**Source**.
Stanley Newman (born July 19, 1952) is an American puzzle creator, editor, and publisher.  Newman has been the editor of the Newsday Sunday crossword puzzle since 1988 and the editor of the Newsday daily crossword puzzle since 1992.  He is also a trivia buff and the co-author of a trivia encyclopedia, 15,003 Answers.

Newman is a native of Brooklyn, New York, and is a Phi Beta Kappa graduate of Brooklyn College, where he majored in mathematics.  He went on to earn a master’s degree in statistics from Rutgers University.

Newman's puzzle career started after he won the inaugural U.S. Open Crossword Championship in 1982.  He also won the American Crossword Puzzle Tournament that year.  Newman started a crossword newsletter in 1983 and began creating his own crosswords soon thereafter.  He is the author or editor of over 100 books and is the current world record holder for the fastest solving of a New York Times crossword.

**Raw records**.
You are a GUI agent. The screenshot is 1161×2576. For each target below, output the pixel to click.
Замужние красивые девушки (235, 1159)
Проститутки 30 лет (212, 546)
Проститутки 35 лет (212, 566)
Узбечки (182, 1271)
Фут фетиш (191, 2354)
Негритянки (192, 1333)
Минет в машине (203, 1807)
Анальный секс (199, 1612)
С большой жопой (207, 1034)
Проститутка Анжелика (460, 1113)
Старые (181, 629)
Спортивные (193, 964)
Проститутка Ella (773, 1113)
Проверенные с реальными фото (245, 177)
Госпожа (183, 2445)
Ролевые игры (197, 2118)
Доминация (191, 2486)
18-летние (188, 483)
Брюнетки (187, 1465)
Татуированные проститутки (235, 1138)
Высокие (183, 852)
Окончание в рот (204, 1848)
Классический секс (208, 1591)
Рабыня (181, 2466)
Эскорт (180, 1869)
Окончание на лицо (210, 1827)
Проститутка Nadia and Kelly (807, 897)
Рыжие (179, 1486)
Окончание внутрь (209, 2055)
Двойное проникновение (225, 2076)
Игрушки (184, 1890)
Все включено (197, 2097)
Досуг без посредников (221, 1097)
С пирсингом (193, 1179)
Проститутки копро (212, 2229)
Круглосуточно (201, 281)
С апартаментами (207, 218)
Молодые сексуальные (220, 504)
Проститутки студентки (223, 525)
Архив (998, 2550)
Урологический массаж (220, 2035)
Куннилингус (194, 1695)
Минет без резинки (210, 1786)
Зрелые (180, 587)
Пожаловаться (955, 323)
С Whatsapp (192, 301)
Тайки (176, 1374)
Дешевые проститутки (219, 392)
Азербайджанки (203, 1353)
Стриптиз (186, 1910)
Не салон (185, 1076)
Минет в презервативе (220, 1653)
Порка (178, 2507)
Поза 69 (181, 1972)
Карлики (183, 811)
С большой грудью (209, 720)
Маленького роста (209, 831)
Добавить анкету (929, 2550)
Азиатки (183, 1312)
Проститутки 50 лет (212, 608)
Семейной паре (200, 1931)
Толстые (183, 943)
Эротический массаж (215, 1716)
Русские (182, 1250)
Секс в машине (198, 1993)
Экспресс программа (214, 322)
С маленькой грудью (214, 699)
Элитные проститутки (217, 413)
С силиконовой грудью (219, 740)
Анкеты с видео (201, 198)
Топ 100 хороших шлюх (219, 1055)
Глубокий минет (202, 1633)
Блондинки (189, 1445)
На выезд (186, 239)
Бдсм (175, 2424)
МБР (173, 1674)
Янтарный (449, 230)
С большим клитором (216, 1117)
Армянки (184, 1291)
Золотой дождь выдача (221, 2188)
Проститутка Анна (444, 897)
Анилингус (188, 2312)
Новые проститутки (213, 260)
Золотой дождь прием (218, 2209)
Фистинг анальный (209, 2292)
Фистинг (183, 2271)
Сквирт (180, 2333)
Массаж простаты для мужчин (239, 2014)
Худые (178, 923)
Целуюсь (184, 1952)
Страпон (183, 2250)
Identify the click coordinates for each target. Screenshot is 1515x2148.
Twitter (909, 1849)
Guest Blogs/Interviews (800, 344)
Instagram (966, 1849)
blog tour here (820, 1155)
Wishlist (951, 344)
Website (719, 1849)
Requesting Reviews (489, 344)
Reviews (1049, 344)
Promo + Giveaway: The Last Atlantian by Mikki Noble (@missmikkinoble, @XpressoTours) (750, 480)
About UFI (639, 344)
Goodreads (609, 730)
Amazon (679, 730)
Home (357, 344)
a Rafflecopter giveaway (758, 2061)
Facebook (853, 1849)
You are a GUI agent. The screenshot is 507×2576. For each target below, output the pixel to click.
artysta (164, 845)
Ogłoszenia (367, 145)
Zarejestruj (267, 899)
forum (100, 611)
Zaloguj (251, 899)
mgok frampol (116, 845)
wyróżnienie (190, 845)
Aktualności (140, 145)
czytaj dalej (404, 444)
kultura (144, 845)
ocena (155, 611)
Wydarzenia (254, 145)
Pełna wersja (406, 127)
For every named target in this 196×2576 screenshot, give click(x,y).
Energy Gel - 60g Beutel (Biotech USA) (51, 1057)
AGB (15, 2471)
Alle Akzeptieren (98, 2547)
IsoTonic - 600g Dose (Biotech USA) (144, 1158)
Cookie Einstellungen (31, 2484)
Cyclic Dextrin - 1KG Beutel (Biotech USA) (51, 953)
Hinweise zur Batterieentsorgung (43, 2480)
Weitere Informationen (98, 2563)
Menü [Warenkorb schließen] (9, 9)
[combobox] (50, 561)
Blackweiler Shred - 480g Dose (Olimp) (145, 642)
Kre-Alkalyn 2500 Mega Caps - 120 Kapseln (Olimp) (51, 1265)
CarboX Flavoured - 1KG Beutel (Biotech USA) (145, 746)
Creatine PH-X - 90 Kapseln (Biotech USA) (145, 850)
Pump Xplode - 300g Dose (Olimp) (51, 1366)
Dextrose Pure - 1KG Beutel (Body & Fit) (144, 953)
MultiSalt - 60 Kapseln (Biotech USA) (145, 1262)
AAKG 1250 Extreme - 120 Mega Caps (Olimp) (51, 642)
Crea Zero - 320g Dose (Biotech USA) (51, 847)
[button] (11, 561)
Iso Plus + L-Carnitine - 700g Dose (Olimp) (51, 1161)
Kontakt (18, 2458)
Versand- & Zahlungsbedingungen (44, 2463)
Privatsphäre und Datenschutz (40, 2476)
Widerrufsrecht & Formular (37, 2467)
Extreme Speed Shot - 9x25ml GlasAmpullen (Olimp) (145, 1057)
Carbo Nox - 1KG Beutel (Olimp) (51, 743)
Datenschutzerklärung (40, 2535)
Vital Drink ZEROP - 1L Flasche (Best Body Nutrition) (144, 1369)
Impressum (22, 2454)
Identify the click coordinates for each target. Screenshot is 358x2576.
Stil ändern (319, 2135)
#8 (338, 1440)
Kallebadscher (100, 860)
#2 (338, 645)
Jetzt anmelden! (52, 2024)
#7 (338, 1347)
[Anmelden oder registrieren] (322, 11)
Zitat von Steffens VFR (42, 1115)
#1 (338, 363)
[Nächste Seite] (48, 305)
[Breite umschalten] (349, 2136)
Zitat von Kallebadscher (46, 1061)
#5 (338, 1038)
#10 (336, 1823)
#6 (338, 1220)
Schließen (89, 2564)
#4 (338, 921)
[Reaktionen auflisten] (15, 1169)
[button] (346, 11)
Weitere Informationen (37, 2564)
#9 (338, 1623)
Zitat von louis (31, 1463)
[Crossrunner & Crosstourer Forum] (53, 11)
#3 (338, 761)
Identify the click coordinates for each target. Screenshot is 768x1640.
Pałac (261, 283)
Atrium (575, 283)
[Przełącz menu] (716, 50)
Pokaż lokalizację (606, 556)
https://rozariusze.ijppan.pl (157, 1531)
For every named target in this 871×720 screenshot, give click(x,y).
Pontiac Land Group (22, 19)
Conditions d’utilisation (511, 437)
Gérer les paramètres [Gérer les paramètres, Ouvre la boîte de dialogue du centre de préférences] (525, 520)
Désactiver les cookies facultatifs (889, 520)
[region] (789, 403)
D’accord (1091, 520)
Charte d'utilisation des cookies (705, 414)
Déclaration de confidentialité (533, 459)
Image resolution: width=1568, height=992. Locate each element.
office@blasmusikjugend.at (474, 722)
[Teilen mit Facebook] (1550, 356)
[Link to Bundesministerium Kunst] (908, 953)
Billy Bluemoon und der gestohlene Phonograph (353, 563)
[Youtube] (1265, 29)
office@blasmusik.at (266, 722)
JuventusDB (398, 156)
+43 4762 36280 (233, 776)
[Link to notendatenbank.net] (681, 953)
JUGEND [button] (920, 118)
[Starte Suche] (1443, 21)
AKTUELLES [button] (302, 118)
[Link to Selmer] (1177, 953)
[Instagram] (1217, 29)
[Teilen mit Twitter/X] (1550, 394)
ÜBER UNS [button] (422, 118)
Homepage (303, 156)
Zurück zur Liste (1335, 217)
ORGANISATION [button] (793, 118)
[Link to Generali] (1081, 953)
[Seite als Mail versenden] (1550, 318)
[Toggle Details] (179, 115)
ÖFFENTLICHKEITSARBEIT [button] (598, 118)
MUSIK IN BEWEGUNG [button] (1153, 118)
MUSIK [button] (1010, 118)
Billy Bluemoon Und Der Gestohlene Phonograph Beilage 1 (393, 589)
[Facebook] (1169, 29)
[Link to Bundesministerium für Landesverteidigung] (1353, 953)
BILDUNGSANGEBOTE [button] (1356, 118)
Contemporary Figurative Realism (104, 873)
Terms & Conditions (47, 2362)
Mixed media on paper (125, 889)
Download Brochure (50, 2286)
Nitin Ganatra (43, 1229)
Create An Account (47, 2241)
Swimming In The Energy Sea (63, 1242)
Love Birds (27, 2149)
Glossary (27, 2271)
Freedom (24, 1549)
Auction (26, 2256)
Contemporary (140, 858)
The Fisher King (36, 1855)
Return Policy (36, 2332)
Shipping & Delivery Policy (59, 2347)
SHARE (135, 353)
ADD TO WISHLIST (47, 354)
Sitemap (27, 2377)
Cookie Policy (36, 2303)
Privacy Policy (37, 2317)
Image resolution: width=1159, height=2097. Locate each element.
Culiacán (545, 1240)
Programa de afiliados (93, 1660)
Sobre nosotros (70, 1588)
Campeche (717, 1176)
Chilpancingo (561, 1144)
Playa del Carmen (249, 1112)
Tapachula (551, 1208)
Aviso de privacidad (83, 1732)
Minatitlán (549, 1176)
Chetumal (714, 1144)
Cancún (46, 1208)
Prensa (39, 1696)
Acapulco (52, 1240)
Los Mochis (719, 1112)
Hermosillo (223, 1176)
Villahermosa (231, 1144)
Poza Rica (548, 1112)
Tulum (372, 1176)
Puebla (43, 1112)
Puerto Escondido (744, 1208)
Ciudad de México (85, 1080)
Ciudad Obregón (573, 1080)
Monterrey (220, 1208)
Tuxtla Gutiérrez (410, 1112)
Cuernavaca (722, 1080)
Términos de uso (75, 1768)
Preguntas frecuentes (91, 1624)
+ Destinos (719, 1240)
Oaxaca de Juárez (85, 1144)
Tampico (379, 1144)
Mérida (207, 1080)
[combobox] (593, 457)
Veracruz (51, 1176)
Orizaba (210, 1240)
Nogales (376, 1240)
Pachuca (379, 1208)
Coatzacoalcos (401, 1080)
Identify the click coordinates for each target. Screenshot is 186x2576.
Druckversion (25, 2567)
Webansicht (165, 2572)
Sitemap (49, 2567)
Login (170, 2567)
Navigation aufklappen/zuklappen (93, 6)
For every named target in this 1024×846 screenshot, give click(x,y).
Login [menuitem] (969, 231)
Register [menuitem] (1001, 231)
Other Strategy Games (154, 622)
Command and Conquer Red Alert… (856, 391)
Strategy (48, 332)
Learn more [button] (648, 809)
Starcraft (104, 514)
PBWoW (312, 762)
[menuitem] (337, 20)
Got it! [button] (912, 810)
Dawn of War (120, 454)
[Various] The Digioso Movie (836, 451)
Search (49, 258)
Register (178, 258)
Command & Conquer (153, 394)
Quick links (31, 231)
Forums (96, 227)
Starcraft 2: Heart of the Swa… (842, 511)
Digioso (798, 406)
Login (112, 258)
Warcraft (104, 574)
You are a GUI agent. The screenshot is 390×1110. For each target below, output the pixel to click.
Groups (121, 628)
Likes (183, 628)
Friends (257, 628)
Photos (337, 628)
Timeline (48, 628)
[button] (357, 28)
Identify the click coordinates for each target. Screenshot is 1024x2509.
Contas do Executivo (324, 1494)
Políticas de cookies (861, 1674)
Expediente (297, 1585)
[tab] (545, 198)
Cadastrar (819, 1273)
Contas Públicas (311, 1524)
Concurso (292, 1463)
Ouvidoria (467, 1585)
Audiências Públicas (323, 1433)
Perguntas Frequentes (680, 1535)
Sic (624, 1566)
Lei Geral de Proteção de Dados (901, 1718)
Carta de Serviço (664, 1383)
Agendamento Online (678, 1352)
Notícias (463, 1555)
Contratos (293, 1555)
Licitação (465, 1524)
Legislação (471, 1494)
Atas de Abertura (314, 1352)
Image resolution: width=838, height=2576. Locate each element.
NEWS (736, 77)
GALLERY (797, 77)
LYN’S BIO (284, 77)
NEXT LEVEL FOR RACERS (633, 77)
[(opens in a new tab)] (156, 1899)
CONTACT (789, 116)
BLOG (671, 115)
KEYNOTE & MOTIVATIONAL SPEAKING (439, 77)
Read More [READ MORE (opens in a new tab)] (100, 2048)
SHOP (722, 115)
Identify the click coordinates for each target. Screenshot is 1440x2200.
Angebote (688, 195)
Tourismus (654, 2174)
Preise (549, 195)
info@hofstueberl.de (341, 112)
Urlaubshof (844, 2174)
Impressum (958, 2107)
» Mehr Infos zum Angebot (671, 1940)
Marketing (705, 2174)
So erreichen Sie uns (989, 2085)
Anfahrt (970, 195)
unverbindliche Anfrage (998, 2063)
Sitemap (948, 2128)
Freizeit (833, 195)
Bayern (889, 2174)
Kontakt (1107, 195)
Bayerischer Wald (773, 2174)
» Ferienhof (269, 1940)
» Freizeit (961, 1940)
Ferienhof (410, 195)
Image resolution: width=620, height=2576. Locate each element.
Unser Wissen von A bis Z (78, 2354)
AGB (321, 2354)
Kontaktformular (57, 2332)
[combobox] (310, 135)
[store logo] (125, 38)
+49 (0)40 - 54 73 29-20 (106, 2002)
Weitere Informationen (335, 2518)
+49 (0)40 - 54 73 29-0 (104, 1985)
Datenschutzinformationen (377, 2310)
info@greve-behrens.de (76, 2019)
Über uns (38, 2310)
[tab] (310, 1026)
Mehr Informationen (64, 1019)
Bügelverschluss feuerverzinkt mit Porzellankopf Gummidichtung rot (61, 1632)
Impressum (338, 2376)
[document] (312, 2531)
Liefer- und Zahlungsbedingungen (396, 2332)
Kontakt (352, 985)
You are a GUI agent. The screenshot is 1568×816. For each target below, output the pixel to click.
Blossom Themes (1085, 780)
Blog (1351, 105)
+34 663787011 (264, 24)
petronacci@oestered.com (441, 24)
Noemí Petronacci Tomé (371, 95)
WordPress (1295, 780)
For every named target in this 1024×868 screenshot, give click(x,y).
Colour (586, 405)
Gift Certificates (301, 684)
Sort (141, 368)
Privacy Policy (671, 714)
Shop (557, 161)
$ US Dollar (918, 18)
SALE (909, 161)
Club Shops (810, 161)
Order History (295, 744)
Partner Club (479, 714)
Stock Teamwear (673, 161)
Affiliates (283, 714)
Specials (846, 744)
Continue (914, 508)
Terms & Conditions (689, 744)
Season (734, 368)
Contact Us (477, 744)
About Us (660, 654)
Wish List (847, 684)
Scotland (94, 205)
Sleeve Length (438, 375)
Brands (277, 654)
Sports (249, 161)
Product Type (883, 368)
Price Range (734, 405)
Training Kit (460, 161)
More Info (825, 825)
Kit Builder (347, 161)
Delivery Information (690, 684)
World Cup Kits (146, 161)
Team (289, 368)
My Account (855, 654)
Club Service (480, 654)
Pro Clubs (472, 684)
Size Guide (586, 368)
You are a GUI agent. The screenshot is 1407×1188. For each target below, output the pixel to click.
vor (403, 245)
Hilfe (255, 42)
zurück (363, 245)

**Required work**.
(1) Reproduce the passage of the Stanley Newman biography starting at "Newman is a" and ending at "from Rutgers University.".
(2) In the Stanley Newman biography, which subject did Newman major in at Brooklyn College?

**Answers to the tasks**.
(1)
Newman is a native of Brooklyn, New York, and is a Phi Beta Kappa graduate of Brooklyn College, where he majored in mathematics.  He went on to earn a master’s degree in statistics from Rutgers University.

(2) Mathematics.